What is needed. Edit these lines by changing "computer-use agent" to "screen assistant" wherever it appears, and leave everything else unchanged.

Supplied material.
* START *

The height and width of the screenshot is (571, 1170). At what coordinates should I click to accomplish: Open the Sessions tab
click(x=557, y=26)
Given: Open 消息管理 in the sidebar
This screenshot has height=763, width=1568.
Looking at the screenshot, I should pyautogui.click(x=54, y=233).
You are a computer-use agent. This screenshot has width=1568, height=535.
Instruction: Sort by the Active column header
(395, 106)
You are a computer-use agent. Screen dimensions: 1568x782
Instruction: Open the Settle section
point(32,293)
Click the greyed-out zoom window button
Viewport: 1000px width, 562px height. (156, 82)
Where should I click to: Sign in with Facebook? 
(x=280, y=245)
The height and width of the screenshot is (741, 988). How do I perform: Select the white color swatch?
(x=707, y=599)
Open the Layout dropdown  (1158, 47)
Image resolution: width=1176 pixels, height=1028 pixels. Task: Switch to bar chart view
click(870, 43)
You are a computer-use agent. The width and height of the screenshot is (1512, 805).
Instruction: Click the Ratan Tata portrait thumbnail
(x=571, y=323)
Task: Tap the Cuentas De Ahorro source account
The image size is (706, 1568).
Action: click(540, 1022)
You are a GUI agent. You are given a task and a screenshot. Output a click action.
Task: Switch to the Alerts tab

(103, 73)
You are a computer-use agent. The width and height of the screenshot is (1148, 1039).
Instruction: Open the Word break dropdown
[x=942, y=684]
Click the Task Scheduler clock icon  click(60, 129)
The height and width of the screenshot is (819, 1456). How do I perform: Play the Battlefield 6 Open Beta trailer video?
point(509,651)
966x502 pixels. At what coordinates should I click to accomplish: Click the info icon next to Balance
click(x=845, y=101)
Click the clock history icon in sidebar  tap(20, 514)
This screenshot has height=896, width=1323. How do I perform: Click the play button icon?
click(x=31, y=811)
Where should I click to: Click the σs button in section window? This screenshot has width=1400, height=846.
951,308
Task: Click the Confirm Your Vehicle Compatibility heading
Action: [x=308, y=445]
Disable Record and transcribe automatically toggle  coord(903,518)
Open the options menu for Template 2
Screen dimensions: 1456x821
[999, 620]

* END *

Complete response.
The height and width of the screenshot is (571, 1170). At what coordinates should I click to accomplish: Open the Sessions tab
click(x=557, y=26)
Given: Open 消息管理 in the sidebar
This screenshot has height=763, width=1568.
Looking at the screenshot, I should pyautogui.click(x=54, y=233).
You are a screen assistant. This screenshot has width=1568, height=535.
Instruction: Sort by the Active column header
(395, 106)
You are a screen assistant. Screen dimensions: 1568x782
Instruction: Open the Settle section
point(32,293)
Click the greyed-out zoom window button
Viewport: 1000px width, 562px height. (156, 82)
Where should I click to: Sign in with Facebook? 
(x=280, y=245)
The height and width of the screenshot is (741, 988). How do I perform: Select the white color swatch?
(x=707, y=599)
Open the Layout dropdown  (1158, 47)
Image resolution: width=1176 pixels, height=1028 pixels. Task: Switch to bar chart view
click(870, 43)
You are a screen assistant. The width and height of the screenshot is (1512, 805).
Instruction: Click the Ratan Tata portrait thumbnail
(x=571, y=323)
Task: Tap the Cuentas De Ahorro source account
The image size is (706, 1568).
Action: click(540, 1022)
You are a GUI agent. You are given a task and a screenshot. Output a click action.
Task: Switch to the Alerts tab

(103, 73)
You are a screen assistant. The width and height of the screenshot is (1148, 1039).
Instruction: Open the Word break dropdown
[x=942, y=684]
Click the Task Scheduler clock icon  click(60, 129)
The height and width of the screenshot is (819, 1456). How do I perform: Play the Battlefield 6 Open Beta trailer video?
point(509,651)
966x502 pixels. At what coordinates should I click to accomplish: Click the info icon next to Balance
click(x=845, y=101)
Click the clock history icon in sidebar  tap(20, 514)
This screenshot has height=896, width=1323. How do I perform: Click the play button icon?
click(x=31, y=811)
Where should I click to: Click the σs button in section window? This screenshot has width=1400, height=846.
951,308
Task: Click the Confirm Your Vehicle Compatibility heading
Action: [x=308, y=445]
Disable Record and transcribe automatically toggle  coord(903,518)
Open the options menu for Template 2
Screen dimensions: 1456x821
[999, 620]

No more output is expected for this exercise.